Looking at the data, count the lines where the word "computer" occurs and answer with only the number.

################

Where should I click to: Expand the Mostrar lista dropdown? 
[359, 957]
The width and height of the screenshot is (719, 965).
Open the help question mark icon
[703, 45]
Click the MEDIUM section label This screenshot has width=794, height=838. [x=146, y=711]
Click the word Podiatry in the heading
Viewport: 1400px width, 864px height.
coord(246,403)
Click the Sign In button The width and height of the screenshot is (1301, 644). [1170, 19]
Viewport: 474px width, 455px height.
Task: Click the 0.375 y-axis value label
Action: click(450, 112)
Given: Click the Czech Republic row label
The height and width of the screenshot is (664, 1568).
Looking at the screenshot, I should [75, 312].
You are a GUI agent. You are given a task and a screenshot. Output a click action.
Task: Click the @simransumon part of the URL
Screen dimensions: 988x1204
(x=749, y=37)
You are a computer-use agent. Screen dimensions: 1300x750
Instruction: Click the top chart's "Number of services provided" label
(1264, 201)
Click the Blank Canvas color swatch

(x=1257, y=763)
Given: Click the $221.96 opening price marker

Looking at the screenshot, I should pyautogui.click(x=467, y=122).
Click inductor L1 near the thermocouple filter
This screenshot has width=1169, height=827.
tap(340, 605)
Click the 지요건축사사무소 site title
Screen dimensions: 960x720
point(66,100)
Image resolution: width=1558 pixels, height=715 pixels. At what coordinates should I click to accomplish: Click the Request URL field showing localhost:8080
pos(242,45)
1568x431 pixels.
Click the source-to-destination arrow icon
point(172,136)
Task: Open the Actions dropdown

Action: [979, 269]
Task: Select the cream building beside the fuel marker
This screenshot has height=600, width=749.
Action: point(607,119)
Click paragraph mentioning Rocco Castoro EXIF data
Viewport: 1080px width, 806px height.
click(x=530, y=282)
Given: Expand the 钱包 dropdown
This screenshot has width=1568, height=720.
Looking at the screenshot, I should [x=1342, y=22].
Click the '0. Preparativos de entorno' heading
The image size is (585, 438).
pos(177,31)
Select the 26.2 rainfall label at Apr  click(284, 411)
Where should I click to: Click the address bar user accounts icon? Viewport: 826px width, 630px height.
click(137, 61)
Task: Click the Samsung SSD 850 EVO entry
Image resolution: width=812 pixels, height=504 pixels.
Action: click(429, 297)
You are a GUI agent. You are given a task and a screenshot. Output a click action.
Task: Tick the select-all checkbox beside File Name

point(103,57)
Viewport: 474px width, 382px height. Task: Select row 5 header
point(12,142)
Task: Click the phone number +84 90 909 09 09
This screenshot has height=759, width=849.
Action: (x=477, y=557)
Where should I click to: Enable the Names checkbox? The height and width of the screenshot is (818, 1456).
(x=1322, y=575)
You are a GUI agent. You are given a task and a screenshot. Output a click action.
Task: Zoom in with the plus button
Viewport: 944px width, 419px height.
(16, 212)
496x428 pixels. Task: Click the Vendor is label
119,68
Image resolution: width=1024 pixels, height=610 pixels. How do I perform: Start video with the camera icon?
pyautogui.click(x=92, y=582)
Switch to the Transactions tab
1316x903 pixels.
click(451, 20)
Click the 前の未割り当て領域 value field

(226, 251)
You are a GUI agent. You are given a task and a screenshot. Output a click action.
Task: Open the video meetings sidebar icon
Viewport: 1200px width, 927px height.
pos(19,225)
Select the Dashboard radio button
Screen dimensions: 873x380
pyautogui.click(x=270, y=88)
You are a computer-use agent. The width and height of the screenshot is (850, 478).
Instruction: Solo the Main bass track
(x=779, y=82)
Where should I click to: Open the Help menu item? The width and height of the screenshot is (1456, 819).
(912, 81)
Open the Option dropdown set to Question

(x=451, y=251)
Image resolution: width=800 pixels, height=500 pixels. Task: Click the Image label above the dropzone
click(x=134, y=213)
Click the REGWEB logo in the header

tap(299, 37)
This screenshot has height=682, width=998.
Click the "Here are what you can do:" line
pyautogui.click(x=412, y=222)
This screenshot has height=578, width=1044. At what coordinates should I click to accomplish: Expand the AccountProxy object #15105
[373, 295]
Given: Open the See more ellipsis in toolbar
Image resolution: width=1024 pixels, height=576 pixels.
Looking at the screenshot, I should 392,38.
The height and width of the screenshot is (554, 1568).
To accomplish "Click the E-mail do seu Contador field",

################

## YOUR SOLUTION
2